EXTRACTED DATA:
□ □ □ □ □

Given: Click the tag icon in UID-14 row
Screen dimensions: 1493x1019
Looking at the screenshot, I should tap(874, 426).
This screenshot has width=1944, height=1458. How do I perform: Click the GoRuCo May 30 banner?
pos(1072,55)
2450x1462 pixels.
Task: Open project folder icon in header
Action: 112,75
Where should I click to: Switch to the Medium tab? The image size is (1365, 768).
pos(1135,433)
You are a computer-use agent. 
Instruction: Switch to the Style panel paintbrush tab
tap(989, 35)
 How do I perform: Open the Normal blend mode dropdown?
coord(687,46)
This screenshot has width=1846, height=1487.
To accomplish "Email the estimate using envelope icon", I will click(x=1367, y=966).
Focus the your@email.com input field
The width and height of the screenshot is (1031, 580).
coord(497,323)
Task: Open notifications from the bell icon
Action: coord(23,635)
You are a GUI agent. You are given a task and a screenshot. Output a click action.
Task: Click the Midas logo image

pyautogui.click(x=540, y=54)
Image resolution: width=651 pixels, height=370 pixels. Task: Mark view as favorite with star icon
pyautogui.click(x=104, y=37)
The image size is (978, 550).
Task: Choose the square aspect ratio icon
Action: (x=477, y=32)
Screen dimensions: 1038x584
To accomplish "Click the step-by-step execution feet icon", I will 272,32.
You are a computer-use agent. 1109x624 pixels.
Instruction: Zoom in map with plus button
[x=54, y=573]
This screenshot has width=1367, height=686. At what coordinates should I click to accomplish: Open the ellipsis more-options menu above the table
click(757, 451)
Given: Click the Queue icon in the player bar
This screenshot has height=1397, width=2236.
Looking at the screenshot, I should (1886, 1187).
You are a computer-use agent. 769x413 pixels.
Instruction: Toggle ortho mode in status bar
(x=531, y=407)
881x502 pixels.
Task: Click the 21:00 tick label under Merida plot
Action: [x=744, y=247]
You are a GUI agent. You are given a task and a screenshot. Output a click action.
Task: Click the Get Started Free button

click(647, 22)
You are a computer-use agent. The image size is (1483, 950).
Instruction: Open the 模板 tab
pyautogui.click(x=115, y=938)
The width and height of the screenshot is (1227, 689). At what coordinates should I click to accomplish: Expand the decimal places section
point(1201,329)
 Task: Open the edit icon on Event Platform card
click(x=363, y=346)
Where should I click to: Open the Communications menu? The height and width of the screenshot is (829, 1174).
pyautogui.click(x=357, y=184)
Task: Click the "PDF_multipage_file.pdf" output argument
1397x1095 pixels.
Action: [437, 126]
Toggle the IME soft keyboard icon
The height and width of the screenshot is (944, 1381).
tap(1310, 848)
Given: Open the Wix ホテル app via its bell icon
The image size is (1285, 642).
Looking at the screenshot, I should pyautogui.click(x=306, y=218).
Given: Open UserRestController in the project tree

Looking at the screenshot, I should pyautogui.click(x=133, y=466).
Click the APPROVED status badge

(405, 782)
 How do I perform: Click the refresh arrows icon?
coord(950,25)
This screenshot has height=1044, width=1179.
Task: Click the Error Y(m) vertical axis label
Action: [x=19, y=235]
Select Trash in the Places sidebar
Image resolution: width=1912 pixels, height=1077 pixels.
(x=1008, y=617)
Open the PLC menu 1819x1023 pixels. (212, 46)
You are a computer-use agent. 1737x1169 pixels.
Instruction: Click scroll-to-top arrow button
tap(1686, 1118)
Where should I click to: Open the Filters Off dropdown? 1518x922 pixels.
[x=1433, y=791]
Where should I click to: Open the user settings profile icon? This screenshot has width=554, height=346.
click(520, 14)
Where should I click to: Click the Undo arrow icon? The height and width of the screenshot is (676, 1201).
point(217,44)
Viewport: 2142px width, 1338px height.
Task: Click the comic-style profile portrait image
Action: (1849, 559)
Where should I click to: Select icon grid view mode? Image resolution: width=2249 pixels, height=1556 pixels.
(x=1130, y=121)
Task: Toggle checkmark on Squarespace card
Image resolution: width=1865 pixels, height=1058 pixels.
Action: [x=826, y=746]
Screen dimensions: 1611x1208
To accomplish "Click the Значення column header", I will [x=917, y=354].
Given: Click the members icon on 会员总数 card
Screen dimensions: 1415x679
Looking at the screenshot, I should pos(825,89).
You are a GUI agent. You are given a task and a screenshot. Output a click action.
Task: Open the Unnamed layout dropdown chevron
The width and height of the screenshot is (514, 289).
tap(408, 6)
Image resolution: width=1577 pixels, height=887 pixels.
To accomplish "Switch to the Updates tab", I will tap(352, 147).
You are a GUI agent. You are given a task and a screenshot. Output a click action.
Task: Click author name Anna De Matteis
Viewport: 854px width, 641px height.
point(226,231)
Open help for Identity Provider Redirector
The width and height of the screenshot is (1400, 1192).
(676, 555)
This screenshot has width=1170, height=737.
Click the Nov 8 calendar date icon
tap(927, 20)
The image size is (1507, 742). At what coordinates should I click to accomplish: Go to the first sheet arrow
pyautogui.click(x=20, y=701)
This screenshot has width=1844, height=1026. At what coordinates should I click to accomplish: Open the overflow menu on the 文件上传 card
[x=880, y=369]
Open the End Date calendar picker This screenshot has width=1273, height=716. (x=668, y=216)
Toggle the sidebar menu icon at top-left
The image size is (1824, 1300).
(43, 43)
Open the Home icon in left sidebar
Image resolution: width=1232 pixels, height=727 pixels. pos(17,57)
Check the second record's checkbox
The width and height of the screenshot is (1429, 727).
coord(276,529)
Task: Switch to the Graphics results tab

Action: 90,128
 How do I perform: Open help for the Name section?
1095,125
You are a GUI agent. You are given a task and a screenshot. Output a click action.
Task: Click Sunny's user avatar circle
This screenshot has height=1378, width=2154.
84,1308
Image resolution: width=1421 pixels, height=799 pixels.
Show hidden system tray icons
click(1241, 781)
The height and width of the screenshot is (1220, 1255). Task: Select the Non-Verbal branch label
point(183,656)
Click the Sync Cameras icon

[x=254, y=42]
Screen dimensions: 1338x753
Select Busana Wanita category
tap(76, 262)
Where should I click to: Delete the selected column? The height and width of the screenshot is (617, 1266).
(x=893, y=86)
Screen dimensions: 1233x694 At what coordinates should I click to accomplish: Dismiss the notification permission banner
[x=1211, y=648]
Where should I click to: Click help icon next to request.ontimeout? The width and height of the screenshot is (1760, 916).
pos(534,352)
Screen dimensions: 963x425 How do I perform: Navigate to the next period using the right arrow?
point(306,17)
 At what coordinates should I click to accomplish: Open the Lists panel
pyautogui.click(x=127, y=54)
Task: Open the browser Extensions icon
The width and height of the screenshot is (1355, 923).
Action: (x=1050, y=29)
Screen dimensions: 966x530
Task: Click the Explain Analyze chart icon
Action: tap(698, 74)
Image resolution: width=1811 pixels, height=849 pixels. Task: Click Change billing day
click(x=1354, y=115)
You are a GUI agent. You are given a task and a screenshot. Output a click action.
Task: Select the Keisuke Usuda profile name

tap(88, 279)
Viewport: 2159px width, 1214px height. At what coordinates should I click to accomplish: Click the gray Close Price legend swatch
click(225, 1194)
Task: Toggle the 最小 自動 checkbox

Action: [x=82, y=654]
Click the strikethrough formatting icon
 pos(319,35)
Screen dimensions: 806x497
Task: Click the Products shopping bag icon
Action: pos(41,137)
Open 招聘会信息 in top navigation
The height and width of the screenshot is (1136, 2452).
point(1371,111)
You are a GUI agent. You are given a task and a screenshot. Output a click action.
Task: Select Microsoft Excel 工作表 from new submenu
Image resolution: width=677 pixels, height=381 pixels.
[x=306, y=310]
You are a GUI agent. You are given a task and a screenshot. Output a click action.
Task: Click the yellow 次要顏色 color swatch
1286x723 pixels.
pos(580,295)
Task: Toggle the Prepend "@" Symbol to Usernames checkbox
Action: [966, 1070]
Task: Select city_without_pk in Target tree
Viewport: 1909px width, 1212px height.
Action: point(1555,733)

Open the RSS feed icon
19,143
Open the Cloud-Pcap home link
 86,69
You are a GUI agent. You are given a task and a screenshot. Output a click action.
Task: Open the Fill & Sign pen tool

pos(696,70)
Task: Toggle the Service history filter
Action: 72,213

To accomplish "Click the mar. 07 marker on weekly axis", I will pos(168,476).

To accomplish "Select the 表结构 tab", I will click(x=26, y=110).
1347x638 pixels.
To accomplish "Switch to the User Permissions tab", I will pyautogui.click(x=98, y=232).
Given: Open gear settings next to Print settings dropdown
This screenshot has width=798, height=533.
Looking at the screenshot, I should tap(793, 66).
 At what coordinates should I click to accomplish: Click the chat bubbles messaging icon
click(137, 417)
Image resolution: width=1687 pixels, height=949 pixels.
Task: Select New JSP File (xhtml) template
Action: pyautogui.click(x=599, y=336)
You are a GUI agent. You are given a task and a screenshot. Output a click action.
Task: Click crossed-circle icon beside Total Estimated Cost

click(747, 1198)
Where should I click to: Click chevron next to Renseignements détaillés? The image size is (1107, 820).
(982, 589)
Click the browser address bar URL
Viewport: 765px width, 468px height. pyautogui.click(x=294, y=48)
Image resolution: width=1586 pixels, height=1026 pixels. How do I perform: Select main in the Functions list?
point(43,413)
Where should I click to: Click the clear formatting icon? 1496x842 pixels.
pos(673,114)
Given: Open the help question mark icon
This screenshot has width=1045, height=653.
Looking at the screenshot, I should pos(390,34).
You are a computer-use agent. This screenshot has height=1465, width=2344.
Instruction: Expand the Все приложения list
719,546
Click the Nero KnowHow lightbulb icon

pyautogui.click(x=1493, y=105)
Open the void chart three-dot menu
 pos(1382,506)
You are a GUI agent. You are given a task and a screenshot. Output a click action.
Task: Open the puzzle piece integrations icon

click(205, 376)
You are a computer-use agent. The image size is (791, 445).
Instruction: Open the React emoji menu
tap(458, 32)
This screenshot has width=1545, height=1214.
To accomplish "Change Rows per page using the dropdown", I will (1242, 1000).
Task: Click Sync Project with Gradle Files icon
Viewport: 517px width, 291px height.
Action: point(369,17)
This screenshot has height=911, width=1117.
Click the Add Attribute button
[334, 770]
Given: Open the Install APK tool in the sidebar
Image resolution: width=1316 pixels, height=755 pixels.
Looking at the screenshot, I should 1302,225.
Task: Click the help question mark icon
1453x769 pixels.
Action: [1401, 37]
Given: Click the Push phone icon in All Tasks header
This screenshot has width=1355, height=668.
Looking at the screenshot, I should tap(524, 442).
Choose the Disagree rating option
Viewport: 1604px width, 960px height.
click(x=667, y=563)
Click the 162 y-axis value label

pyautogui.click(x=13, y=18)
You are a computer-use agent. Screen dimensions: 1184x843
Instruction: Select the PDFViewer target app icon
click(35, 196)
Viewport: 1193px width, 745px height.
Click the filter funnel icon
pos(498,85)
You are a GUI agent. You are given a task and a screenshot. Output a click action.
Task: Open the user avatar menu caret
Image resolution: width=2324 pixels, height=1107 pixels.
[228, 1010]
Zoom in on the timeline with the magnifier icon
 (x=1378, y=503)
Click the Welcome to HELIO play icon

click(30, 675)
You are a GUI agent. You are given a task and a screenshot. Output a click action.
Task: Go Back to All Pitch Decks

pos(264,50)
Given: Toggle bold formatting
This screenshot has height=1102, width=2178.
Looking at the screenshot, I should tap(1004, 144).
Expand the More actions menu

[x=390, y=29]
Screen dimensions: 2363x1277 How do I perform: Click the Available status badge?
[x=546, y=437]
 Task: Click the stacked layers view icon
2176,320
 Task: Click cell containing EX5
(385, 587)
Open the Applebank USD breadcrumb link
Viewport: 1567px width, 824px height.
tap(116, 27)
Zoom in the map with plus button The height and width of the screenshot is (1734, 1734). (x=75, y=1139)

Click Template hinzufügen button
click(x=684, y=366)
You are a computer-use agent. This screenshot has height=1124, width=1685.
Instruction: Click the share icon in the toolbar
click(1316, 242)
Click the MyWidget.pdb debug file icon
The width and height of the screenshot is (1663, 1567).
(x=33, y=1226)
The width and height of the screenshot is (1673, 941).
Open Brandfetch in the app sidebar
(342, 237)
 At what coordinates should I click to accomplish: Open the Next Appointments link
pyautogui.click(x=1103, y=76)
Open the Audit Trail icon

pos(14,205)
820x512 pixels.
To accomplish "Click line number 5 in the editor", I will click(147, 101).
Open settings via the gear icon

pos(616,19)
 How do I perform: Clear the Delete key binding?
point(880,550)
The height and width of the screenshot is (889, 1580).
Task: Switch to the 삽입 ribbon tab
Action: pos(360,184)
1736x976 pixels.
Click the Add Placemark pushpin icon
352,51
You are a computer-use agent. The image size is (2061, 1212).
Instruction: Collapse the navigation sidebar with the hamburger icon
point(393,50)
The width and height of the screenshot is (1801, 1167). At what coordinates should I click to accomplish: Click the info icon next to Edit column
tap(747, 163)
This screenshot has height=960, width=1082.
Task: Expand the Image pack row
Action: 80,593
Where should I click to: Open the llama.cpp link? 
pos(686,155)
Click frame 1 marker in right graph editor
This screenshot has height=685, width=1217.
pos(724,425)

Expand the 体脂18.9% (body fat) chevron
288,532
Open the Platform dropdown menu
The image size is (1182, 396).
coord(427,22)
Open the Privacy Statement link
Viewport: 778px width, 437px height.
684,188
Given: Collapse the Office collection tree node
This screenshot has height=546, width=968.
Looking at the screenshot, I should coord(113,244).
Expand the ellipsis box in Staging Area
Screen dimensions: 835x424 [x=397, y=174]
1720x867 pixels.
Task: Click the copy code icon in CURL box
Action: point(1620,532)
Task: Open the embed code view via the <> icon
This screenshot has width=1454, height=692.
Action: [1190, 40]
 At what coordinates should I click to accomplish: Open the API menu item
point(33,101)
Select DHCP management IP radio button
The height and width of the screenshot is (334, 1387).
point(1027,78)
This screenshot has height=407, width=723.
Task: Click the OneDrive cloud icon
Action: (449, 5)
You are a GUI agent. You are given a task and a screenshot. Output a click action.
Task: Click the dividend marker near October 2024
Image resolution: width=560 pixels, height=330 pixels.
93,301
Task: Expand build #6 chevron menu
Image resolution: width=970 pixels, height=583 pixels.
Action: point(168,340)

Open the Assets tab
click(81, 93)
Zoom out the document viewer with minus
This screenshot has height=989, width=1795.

□ □ □ □ □

EXERCISE DIRECTIONS: Which lines above contain the word "computer"? Copy all of them.

SOLUTION BELOW:
You are a computer-use agent. 
You are a computer-use agent. 1109x624 pixels.
You are a computer-use agent. 769x413 pixels.
You are a computer-use agent. The image size is (1483, 950).
You are a computer-use agent. 1737x1169 pixels.
You are a computer-use agent. This screenshot has height=1465, width=2344.
You are a computer-use agent. The image size is (791, 445).
You are a computer-use agent. Screen dimensions: 1184x843
You are a computer-use agent. This screenshot has height=1124, width=1685.
You are a computer-use agent. The image size is (2061, 1212).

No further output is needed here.